By far, the greatest band ever. Plants style also produced another of my favs, Shannon from Blind Melon...

Greg said...

Can you believe it has been 3 years?
I figured you would have started listening that year and like most resolutions they go wayside by March.But you did it and you kept up the blog so "THANK YOU"
I was born in what I think is the worst year to be a Zep fan.1965..I first discovered music,girls and Zeppelin in the summer of 1977 in a Chicago suburb.My friend let me borrow his 8-track of Zeppelin 1 and I played it so much I ruined it.It was "How many more times" that drew me in.Zeppelin had already played their last U.S. concert(we didn't know) and I heard how great they were from the older kids.I remember them saying Zep was going to make a swing back thru chitown in the summer of 77 and on some websites you can see the dates but the death of Karac ended that tour.In 1980 Zeppelin was going to come back to the States and it would have been my first concert.Zeppelin took out a full page ad in the paper with a phone number for tickets.They did this because people would camp (for days) out for tickets at the ticketmaster.They sold out 4 chicago stadium shows(80k) in less than an hour.I had 2 tickets but I never received them because 1 week later John would be found dead.I bought "In thru the outdoor" on the day it was released and I remember it came in a brown bag.I even bought "Coda" on the day it was released.
Zeppelin "TSRS" movie was still playing as a midnight movie and our prom's theme was "Stairway to Heaven" Robert's first 3 solo albums were Zeppelin continued but he changed and so did I.
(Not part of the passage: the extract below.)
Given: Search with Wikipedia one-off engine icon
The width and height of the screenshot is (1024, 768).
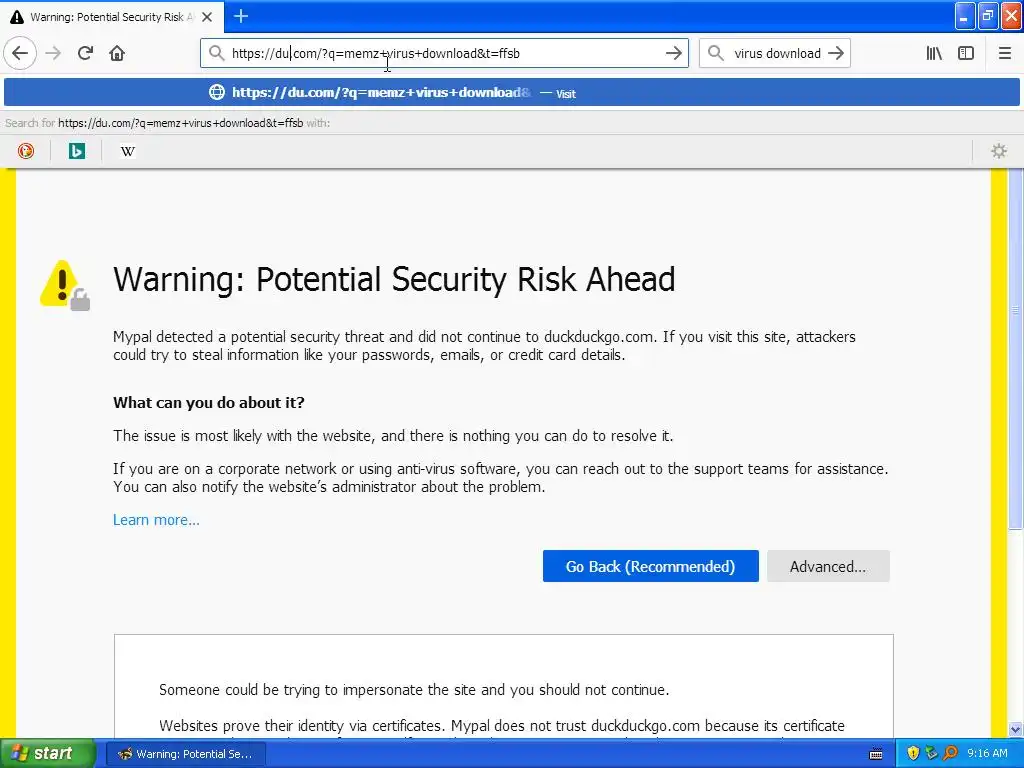Looking at the screenshot, I should click(128, 151).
When the BBC recordings were released it was like it was 1977 all over again. Communication Breakdown,Thank You and other songs that I did not think studio-wise were great changed my opinion.In 2003 when the DVD AND "HOW the west was Won" finally gave me a feel on what those older kids were talking about.It left me wanting more and the discovery of the Bootlegs has giving me a renewed love of Led Zeppelin.It is kinda cool listening to them evolve into the biggest band in the world in the 1970's.


If you get a chance check out Jason Bonham's "The led Zeppelin Experience" because after seeing over a dozen Zeppelin cover bands from A whole lotta led to ZOSO Jason's sound is the closest to getting that magical Zeppelin SOUND.
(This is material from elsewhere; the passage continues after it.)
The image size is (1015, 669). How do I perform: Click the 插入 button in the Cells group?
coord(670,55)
ONce again "THANK YOU" for keeping your reviews up because Rey's book is outdated and out of print.

simon george said...

i was surprised to find the amount of zeppelin blogs that are out there. but then again, who else would there be so many blogs about? i really enjoy this one, great post keep up the hard work. check these out IStillGotMyGuitar

Anonymous said...

I do not even remember how I happened upon you blog, but it is inspiring. I too am a huge Led Zeppelin fan that was unfortunately born well after the death of John Bonham. Watching/listening to the existing live recordings is as close as we will ever get to the real thing, which is quite sad, but in listening to them I can only imagine how mind blowing one of those concerts would have been. You, my friend, are a true fan. Led for life.